* **Problem**
Return each line of the material that includes the string "Task", where uppercase and lowercase must match.

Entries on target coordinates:
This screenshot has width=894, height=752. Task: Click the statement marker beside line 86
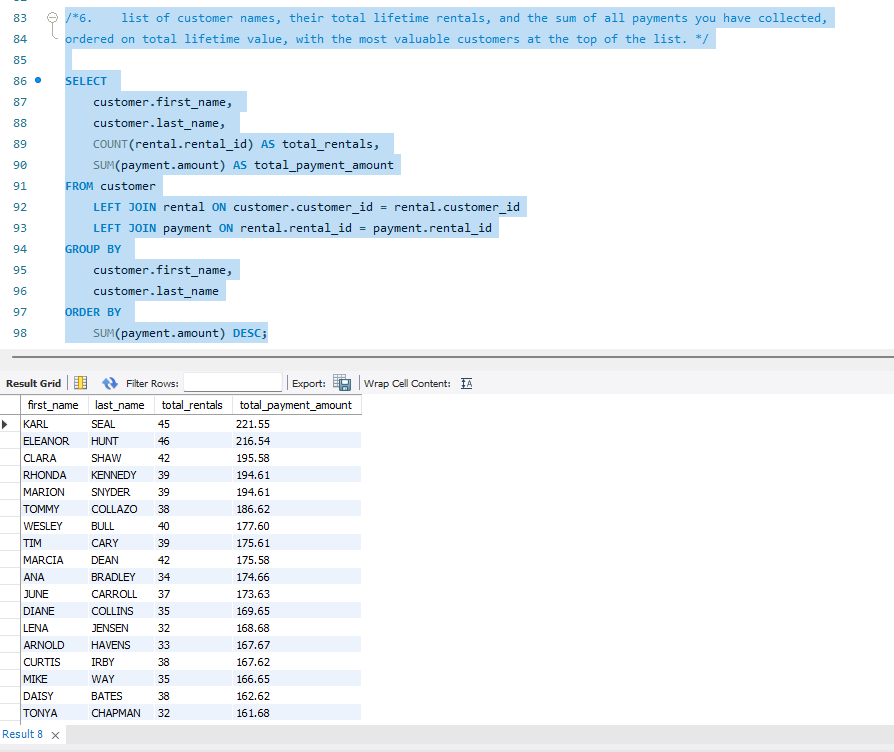pos(38,80)
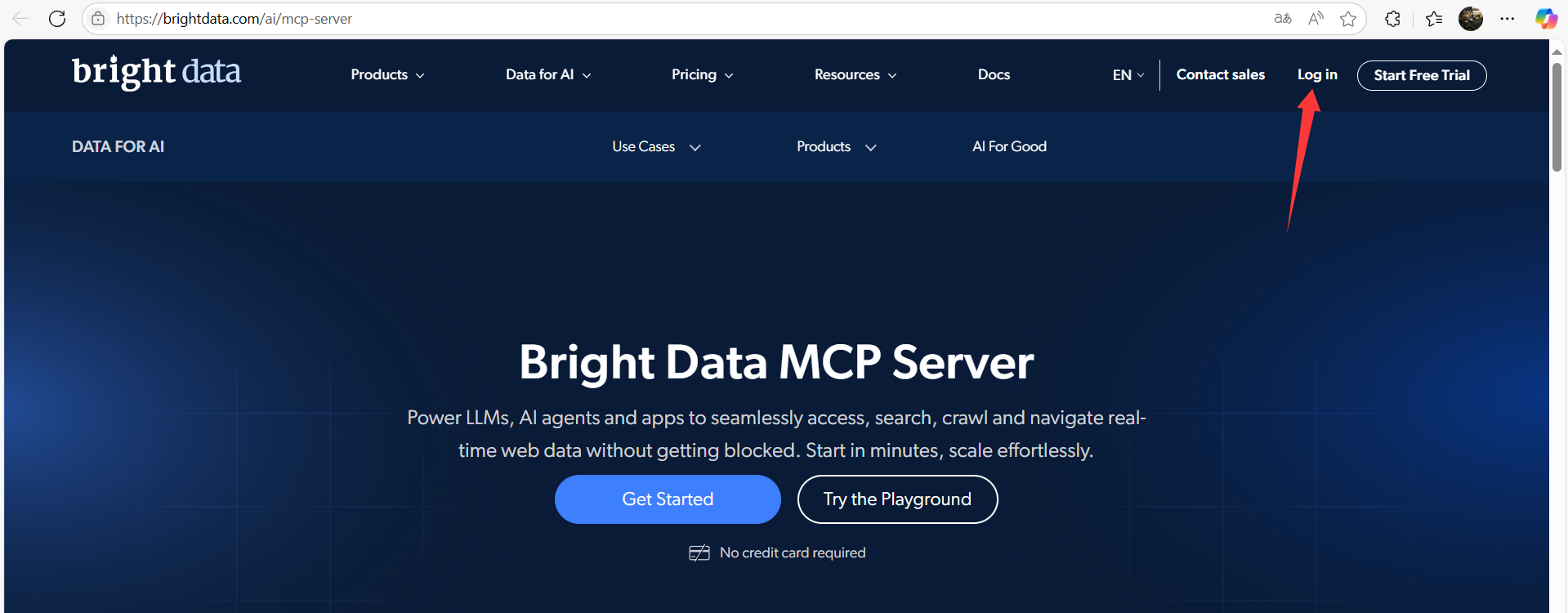
Task: Click the user profile avatar
Action: coord(1471,19)
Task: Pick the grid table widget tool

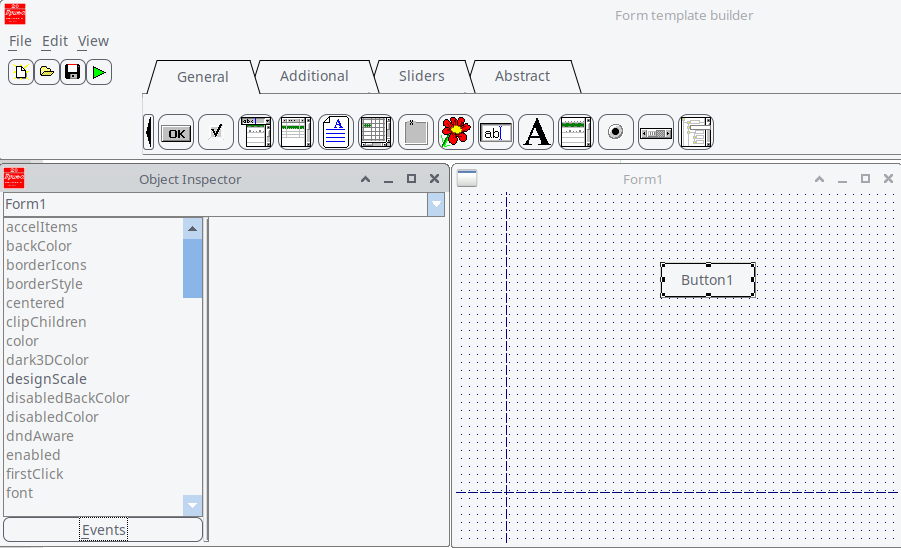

* **Answer to the problem**
This screenshot has width=894, height=752. Task: Click the statement marker beside line 86
Task: Click the user profile avatar
Task: Pick the grid table widget tool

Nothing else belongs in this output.